_Task details:_
Rewrite the items below, substituting "screen capture" for every "screenshot" and changing nothing else. Leave the pictures out of your answer.

_Extracted entries:_
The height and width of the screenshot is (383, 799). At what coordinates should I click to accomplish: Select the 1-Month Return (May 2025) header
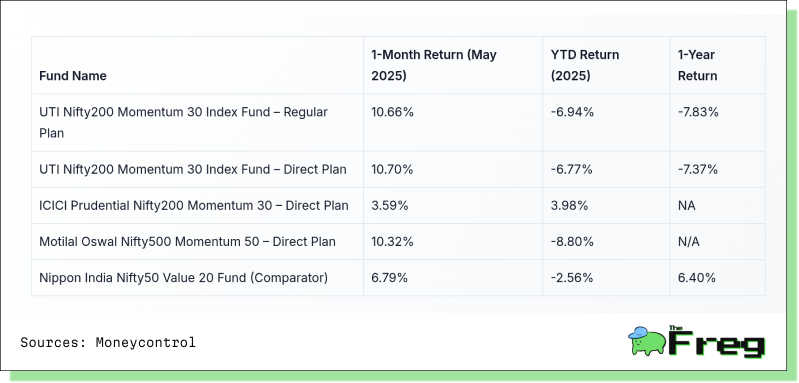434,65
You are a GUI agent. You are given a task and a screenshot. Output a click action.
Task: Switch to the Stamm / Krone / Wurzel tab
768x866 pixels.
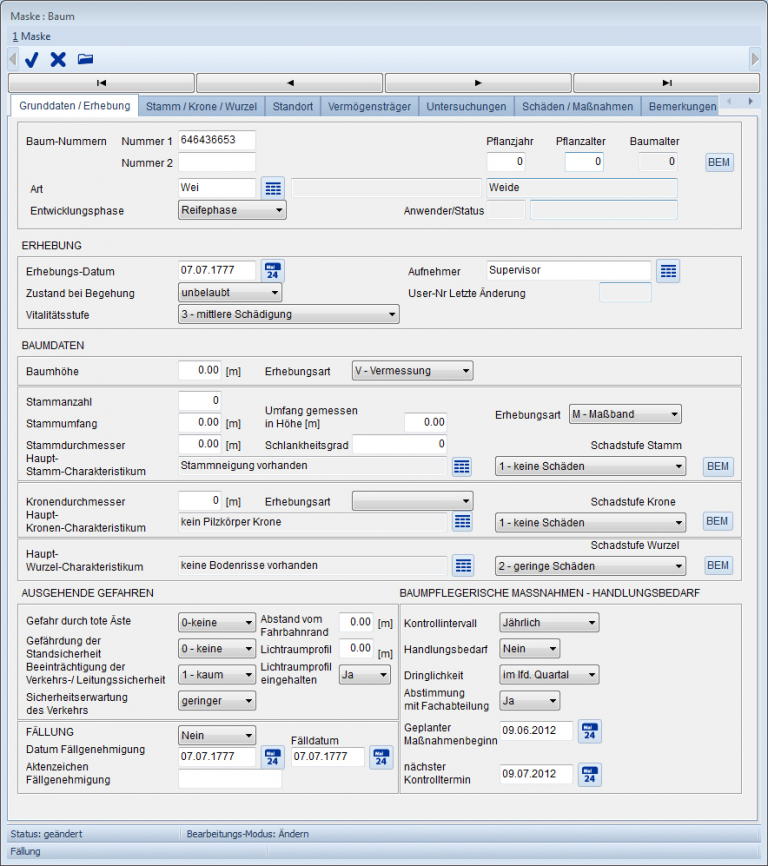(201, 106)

_Answer to the problem:_
The height and width of the screen capture is (383, 799). At what coordinates should I click to accomplish: Select the 1-Month Return (May 2025) header
434,65
You are a GUI agent. You are given a task and a screen capture. Output a click action.
Task: Switch to the Stamm / Krone / Wurzel tab
768x866 pixels.
(201, 106)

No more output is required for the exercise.